Research Question 4: Is there a relationship between the number of person injured in car accidents and the number of persons killed in car accidents?
plot(Crashes$`NUMBER OF PERSONS KILLED`, Crashes$`NUMBER OF PERSONS INJURED`,
xlab = "Number of Persons KILLED", ylab = "Number of Persons INJURED",
main = "Correlation between Number of Persons Killed and Number of Persons Injured")
abline(lm(Crashes$`NUMBER OF PERSONS KILLED` ~ Crashes$`NUMBER OF PERSONS INJURED`))
reg <- lm(Crashes$`NUMBER OF PERSONS INJURED` ~ Crashes$`NUMBER OF PERSONS KILLED`)
summary(reg)
##
## Call:
## lm(formula = Crashes$`NUMBER OF PERSONS INJURED` ~ Crashes$`NUMBER OF PERSONS KILLED`)
##
## Residuals:
## Min 1Q Median 3Q Max
## -1.365 -0.298 -0.298 -0.298 42.702
##
## Coefficients:
## Estimate Std.
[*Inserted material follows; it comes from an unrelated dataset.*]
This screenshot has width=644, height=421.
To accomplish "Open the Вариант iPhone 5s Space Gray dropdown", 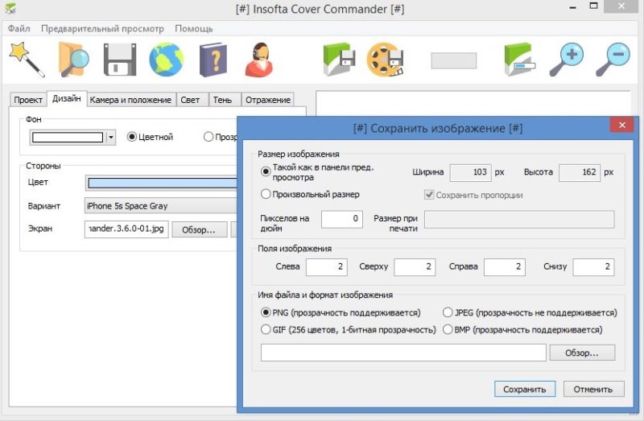I will tap(161, 206).
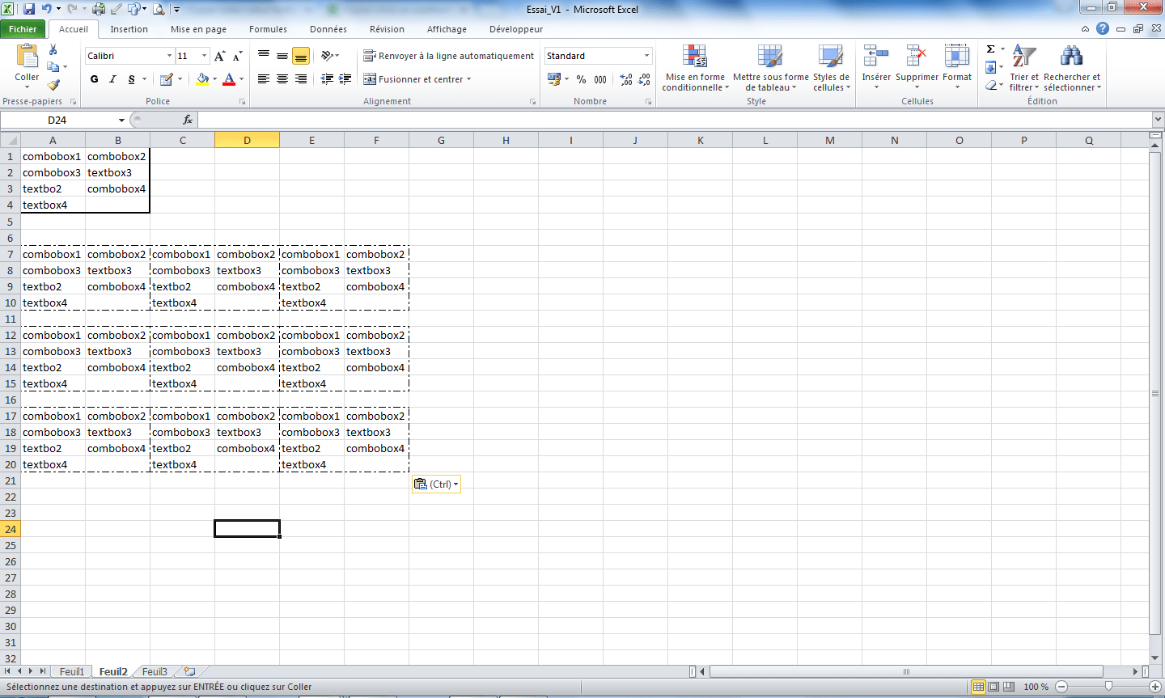1165x698 pixels.
Task: Activate center text alignment
Action: (x=281, y=79)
Error t value Pr(>|t|)
## (Intercept) 0.2977570 0.0004893 608.52 <2e-16 ***
## Crashes$`NUMBER OF PERSONS KILLED` 0.2667885 0.0123001 21.69 <2e-16 ***
## ---
## Signif. codes: 0 '***' 0.001 '**' 0.01 '*' 0.05 '.' 0.1 ' ' 1
##
## Residual standard error: 0.6893 on 1987282 degrees of freedom
## (37 observations deleted due to missingness)
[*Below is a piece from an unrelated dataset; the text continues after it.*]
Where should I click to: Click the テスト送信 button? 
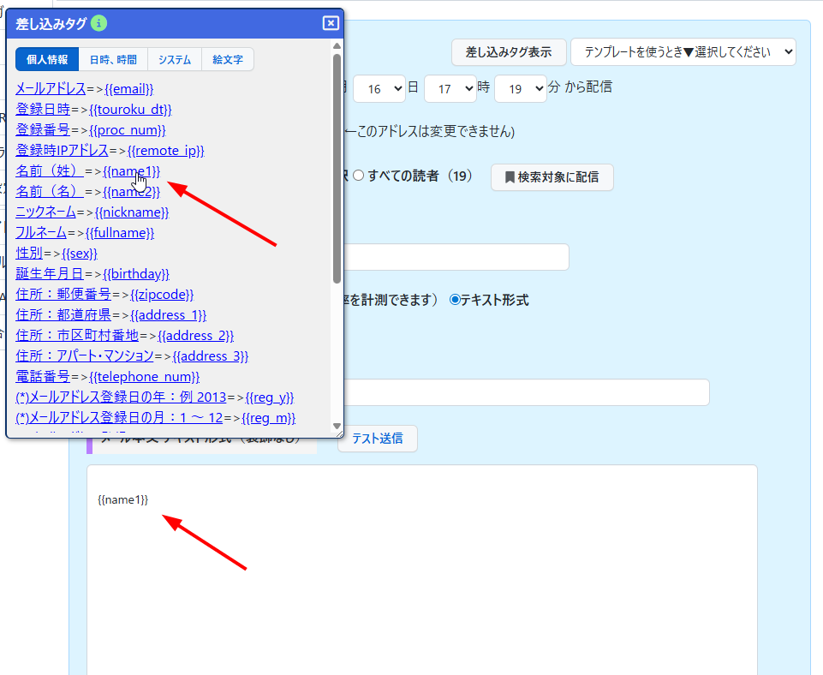click(x=377, y=438)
## Multiple R-squared: 0.0002367, Adjusted R-squared: 0.0002362
## F-statistic: 470.5 on 1 and 1987282 DF, p-value: < 2.2e-16
The equation for the linear model is: NUMBER OF PERSONS INJURED = 0.2977570 + 0.2667885 * NUMBER OF PERSONS KILLED
The p-value for Number of Persons Killed is less than 2e-16 which indicates that the number of persons killed is statistically significant in predicting the number of persons injured in an accident. The R-squared value is only 0.0002367 however, implying a very weak positive correlation between the two variables, meaning there are other factors that most likely influence them than just each other.
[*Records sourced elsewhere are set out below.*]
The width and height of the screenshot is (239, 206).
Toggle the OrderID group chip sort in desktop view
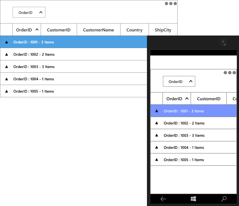click(29, 12)
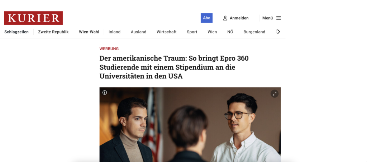Expand the article image to fullscreen
The height and width of the screenshot is (162, 367).
[x=275, y=93]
There are multiple ethical concerns that could arise from this dataset. This datset could be biased due to any type of under reporting or over reporting of certain kinds of accidents, such as minor fender benders going unreported while there is more attention given to large accidents. I also believe the accuracy of this dataset could be called into question due to the large number of missing values in it, making up nearly 30 percent of the data.
An ethical concern for this project is that the results of my EDA could be misused. My EDA revealed that accidents involed construction vehicles, bigger trucks like 18 wheelers, and motorcycles resulted in more deaths on average, which could lead a viewer of this project to raise safety concerns over these vehicles. However, based on the value of the averages themselves these vehicles do not cause even 1 extra death on average than any other vehicle type, meaning this data should not be used in any way to crack down on the safety of those types of vehicles.